Table 2.
Treatment-Emergent Adverse Events Occurring in ≥10% of Patients in Either Treatment Group or for Individual Investigator-Assigned Therapy (Safety Population)
| System Organ Class Preferred Term | Maribavir (n = 234) | IAT (n = 116) | IAT Typea | ||
|---|---|---|---|---|---|
| Ganciclovir/Valganciclovir (n = 56) | Foscarnet (n = 47) | Cidofovir (n = 6) | |||
| Any TEAE | 228 (97.4) | 106 (91.4) | 51 (91.1) | 43 (91.5) | 5 (83.3) |
| Blood and lymphatic system disorders | |||||
| Anemia | 29 (12.4) | 14 (12.1) | 4 (7.1) | 9 (19.1) | 0 |
| Leukopenia | 7 (3.0) | 8 (6.9) | 7 (12.5) | 1 (2.1) | 0 |
| Neutropenia | 22 (9.4) | 26 (22.4) | 19 (33.9) | 7 (14.9) | 0 |
| Gastrointestinal disorders | |||||
| Diarrhea | 44 (18.8) | 24 (20.7) | 13 (23.2) | 9 (19.1) | 1 (16.7) |
| Nausea | 50 (21.4) | 25 (21.6) | 8 (14.3) | 14 (29.8) | 1 (16.7) |
| Vomiting | 33 (14.1) | 19 (16.4) | 7 (12.5) | 8 (17.0) | 2 (33.3) |
| General disorders and administration site conditions | |||||
| Fatigue | 28 (12.0) | 10 (8.6) | 7 (12.5) | 3 (6.4) | 0 |
| Edema peripheral | 17 (7.3) | 9 (7.8) | 3 (5.4) | 5 (10.6) | 0 |
| Pyrexia | 24 (10.3) | 17 (14.7) | 6 (10.7) | 9 (19.1) | 2 (33.3) |
| Infections and infestations | |||||
| CMV viremiab | 24 (10.3) | 6 (5.2) | 4 (7.1) | 1 (2.1) | 0 |
| Metabolism and nutrition disorders | |||||
| Hypokalemia | 8 (3.4) | 11 (9.5) | 1 (1.8) | 9 (19.1) | 1 (16.7) |
| Hypomagnesemia | 9 (3.8) | 10 (8.6) | 2 (3.6) | 7 (14.9) | 1 (16.7) |
| Hypophosphatemia | 4 (1.7) | 5 (4.3) | 0 | 5 (10.6) | 0 |
| Nervous system disorders | |||||
| Dysgeusia | 87 (37.2) | 4 (3.4) | 2 (3.6) | 0 | 1 (16.7) |
| Headache | 19 (8.1) | 15 (12.9) | 6 (10.7) | 8 (17.0) | 0 |
| Paresthesia | 4 (1.7) | 5 (4.3) | 0 | 5 (10.6) | 0 |
| Renal and urinary disorders | |||||
| Acute kidney injury | 20 (8.5) | 11 (9.5) | 1 (1.8) | 10 (21.3) | 0 |
| Vascular disorders | |||||
| Hypertension | 9 (3.8) | 8 (6.9) | 1 (1.8) | 6 (12.8) | 0 |
Data are presented as n (%).The cidofovir group was not considered in the application of the 10% cutoff due to low patient numbers (n = 6). The on-treatment observation period started at the time of study-assigned treatment initiation through 7 days after the last dose of study-assigned treatment or through 21 days if cidofovir was used, or until the maribavir rescue treatment initiation or until the nonstudy CMV treatment initiation, whichever was earlier. Adverse events were coded using the Medical Dictionary for Regulatory Activities, version 23.0.

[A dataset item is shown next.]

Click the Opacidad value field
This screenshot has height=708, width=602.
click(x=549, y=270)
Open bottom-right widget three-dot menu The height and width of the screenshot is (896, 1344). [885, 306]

Abbreviations: CMV, cytomegalovirus; IAT, investigator-assigned therapy; TEAE, treatment-emergent adverse event.
Overall, 7 patients received a combination of valganciclovir/ganciclovir and foscarnet (not included in the table).
Events such as worsening of CMV viremia were coded to the preferred term of CMV viremia.